Set and costumes, on the other hand, are not only firmly footed in the period but also gorgeously well-appointed. Costume designer Travis Grant (who also provides some great character comedy as would-be visionary Schmendiman) befrills the women with fabulous layers of petticoats, and Sagot’s tweedy but gleaming elegance is another great feat. The Lapin Agile itself is a rich set of dark wood tones, with wrought-iron bistro tables downstage. Behind the bar are bottles, jugs, and tin pails of baguettes, and the floor is strewn with peanut shells. Its arrangement means that most action has to happen downstage in front of the bar, which sometimes stagnates the blocking, but apart from that the set is a remarkable, beautifully wrought success.
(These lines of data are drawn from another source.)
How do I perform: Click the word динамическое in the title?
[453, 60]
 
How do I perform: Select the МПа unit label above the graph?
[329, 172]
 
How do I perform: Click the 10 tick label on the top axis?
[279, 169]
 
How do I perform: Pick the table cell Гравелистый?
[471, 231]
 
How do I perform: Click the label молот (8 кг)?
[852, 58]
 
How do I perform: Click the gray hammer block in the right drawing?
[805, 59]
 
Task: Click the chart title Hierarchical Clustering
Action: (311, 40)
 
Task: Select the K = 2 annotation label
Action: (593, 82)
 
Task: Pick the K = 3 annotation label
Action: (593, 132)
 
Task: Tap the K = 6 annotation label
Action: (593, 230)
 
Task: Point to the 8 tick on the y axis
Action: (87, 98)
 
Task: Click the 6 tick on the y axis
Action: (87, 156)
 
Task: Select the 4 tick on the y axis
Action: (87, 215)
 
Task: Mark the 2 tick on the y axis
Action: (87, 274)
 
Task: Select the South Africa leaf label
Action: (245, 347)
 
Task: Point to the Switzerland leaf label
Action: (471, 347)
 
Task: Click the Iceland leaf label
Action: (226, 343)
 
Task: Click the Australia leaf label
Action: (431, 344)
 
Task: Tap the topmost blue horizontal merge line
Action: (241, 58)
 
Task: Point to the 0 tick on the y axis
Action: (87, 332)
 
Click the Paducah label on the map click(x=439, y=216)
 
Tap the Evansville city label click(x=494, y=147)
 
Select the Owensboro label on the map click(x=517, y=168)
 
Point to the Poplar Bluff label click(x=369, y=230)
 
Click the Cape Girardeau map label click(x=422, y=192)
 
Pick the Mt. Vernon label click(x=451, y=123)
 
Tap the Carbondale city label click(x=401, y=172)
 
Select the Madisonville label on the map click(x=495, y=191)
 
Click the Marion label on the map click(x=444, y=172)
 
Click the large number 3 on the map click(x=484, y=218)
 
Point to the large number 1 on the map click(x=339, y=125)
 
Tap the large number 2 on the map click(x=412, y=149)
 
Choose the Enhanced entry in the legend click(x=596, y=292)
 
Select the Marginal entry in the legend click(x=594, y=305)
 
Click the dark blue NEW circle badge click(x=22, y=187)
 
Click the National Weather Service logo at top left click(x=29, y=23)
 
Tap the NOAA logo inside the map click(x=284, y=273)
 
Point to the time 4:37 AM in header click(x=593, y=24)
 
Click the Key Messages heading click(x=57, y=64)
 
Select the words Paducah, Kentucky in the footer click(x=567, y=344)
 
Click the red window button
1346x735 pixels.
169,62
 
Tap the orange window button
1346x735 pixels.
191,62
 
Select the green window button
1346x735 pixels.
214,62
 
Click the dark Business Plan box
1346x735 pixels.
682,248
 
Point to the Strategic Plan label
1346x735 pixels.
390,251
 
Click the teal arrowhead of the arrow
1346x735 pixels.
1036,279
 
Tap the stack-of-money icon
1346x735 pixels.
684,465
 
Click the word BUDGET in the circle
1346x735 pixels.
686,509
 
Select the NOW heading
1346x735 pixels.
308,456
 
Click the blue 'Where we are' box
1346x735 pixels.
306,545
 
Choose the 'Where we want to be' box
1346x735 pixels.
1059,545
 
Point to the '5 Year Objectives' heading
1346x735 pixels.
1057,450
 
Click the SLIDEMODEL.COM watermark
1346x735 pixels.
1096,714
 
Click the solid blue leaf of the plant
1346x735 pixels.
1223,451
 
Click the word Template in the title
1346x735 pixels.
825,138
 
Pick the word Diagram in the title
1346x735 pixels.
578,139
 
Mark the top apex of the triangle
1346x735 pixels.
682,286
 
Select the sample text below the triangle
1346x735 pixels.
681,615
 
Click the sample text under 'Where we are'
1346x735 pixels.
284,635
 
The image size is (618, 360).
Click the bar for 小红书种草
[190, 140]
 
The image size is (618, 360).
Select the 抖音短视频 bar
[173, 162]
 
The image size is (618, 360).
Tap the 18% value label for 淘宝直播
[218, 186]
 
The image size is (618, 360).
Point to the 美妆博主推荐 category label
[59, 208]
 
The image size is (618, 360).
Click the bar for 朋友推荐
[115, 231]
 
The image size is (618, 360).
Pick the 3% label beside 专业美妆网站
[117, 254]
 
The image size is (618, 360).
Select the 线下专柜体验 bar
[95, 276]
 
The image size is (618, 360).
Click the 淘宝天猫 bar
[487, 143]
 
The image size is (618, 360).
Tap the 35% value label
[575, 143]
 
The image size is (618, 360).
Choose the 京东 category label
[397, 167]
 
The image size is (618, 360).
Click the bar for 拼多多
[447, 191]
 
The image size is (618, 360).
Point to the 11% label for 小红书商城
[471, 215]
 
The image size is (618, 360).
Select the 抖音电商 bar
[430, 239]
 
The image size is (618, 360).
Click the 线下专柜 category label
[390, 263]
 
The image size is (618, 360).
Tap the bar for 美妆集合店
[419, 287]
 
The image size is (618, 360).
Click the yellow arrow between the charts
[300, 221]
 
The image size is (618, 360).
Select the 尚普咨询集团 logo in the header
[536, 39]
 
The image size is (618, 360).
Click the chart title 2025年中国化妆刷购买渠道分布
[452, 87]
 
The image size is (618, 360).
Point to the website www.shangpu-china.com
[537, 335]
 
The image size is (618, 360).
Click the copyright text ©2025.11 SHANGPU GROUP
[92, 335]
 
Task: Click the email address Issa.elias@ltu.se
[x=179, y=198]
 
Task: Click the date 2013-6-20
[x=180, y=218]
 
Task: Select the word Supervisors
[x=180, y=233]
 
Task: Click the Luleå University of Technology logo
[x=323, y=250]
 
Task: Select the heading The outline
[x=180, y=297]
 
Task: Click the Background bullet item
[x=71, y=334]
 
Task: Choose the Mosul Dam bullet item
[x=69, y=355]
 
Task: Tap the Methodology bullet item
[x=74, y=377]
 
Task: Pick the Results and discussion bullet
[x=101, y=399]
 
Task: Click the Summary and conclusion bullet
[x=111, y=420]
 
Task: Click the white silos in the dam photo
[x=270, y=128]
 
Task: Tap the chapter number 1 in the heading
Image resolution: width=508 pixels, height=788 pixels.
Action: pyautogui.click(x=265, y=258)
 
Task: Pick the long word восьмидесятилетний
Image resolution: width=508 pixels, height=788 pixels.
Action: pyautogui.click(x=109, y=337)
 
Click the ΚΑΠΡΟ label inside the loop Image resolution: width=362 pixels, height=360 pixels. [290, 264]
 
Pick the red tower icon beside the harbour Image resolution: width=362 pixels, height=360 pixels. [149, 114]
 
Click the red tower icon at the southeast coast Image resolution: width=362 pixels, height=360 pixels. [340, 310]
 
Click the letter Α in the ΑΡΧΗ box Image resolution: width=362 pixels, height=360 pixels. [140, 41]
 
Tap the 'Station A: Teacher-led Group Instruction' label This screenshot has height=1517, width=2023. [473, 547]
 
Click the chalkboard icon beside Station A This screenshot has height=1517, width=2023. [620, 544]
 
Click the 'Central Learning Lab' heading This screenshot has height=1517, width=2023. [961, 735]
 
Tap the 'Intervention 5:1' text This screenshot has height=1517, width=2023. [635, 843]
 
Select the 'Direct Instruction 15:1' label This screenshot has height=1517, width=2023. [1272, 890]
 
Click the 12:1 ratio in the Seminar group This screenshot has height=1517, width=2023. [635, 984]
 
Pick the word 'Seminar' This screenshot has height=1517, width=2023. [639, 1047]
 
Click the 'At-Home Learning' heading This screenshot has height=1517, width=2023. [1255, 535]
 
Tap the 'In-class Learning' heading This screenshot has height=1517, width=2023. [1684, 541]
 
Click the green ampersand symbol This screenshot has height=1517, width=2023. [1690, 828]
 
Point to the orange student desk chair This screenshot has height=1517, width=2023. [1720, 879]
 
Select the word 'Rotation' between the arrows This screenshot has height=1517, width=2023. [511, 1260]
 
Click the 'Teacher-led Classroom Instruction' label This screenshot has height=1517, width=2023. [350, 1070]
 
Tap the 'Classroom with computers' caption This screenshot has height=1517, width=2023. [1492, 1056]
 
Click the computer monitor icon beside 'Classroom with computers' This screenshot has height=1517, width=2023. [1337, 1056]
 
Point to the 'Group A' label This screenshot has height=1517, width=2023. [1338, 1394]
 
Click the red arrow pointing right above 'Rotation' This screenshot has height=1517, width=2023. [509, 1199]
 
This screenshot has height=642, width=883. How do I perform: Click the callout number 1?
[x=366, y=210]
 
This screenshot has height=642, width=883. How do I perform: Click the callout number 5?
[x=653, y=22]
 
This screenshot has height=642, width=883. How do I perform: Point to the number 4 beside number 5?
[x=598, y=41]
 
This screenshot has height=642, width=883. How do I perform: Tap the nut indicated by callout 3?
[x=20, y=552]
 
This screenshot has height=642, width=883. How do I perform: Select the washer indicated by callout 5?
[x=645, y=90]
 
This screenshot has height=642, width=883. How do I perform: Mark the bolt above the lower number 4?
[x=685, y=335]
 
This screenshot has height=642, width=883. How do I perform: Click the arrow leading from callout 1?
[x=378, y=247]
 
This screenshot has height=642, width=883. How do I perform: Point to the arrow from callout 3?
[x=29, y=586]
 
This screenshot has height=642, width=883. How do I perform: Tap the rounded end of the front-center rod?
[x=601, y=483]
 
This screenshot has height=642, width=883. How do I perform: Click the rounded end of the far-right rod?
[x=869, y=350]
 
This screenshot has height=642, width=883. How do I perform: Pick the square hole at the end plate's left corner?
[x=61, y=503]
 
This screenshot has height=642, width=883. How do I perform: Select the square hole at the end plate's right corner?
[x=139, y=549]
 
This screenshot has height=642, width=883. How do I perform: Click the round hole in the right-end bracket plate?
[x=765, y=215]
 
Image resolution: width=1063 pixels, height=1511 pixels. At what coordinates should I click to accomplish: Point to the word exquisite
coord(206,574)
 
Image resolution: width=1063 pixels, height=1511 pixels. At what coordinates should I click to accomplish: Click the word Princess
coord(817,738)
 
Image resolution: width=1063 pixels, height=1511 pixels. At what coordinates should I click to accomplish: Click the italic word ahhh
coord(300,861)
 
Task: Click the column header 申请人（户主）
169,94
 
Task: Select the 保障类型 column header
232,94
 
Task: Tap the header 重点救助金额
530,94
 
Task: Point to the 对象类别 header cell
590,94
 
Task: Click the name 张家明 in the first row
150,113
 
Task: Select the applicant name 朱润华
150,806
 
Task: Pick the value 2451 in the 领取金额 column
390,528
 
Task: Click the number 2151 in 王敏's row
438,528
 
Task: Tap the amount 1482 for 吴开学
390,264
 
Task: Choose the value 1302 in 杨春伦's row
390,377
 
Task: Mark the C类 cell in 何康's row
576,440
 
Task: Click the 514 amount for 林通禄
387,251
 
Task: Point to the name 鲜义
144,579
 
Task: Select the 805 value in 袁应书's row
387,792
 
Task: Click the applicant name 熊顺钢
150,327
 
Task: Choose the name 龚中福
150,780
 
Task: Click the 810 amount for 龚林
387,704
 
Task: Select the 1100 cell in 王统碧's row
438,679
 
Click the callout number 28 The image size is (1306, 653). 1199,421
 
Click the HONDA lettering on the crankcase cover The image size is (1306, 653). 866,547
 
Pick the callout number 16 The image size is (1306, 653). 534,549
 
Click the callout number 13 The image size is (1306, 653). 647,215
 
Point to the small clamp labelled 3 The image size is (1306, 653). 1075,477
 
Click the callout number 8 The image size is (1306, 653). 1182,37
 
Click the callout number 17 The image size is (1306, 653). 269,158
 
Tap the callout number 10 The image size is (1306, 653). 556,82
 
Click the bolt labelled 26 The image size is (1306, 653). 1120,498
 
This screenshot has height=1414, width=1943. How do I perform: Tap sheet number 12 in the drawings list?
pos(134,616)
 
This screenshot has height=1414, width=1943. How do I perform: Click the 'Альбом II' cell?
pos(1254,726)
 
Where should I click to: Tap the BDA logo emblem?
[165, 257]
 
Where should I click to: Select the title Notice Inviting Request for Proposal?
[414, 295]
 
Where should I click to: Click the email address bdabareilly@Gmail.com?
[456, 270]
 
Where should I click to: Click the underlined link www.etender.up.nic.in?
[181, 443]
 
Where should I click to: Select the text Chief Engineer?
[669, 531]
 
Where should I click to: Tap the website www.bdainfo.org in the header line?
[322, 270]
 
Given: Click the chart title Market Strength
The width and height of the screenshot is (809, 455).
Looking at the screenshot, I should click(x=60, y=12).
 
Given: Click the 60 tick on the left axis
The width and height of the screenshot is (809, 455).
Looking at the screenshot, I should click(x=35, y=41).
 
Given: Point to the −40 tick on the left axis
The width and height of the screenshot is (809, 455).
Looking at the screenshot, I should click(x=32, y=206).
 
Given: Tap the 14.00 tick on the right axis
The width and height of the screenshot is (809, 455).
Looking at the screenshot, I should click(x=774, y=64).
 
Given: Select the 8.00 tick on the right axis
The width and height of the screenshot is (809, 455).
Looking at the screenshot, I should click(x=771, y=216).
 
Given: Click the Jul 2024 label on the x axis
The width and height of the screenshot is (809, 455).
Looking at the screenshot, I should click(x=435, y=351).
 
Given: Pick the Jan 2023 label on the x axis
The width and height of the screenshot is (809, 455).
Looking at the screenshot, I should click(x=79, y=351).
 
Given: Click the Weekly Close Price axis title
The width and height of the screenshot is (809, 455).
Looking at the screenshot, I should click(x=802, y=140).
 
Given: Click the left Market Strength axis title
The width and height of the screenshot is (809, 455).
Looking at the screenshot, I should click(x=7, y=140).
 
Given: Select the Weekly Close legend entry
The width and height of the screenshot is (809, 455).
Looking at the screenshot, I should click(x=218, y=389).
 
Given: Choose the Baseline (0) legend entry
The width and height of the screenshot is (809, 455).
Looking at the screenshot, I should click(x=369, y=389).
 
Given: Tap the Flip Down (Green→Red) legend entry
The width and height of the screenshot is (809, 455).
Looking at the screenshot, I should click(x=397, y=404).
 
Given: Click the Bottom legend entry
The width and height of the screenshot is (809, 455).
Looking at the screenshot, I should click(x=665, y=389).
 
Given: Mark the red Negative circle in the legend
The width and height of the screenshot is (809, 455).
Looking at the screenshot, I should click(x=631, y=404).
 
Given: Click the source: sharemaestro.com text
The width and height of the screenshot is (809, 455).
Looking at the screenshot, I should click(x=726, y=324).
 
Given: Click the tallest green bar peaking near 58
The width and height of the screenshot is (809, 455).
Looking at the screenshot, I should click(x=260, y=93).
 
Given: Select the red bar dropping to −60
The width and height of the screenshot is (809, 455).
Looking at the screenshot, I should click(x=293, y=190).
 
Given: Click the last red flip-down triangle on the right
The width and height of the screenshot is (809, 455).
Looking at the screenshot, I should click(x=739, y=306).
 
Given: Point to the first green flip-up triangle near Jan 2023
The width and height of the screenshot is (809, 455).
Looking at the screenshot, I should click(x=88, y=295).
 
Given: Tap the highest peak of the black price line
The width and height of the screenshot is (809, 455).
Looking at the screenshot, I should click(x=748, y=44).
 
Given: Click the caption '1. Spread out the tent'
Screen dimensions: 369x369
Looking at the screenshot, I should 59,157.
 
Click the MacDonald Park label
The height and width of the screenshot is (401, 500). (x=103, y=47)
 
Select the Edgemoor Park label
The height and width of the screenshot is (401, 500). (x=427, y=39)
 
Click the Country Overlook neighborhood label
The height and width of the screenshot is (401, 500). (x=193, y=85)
In posing Picasso and Einstein as parallel creators, the ideas that Martin assembles in the Lapin Agile are the inklings of interesting reflections on the 20th century. It’s disappointing that he’s chosen to go light on the philosophy and heavier on the gags — this is not Tom Stoppard, after all, but the guy who gave us The Jerk — but he does get some good stuff in there. When Picasso and Einstein face off and "draw," their subsequent critiques reveal that both men traffic in formulas, but that both men work by first creating a system and then seeing "if the facts fit it." In the orchestra seats of the Waldo, with its odd, age-straddling contours, that seems as good a gloss as any on a century of uncertainty, of which even the last remnants are already retro.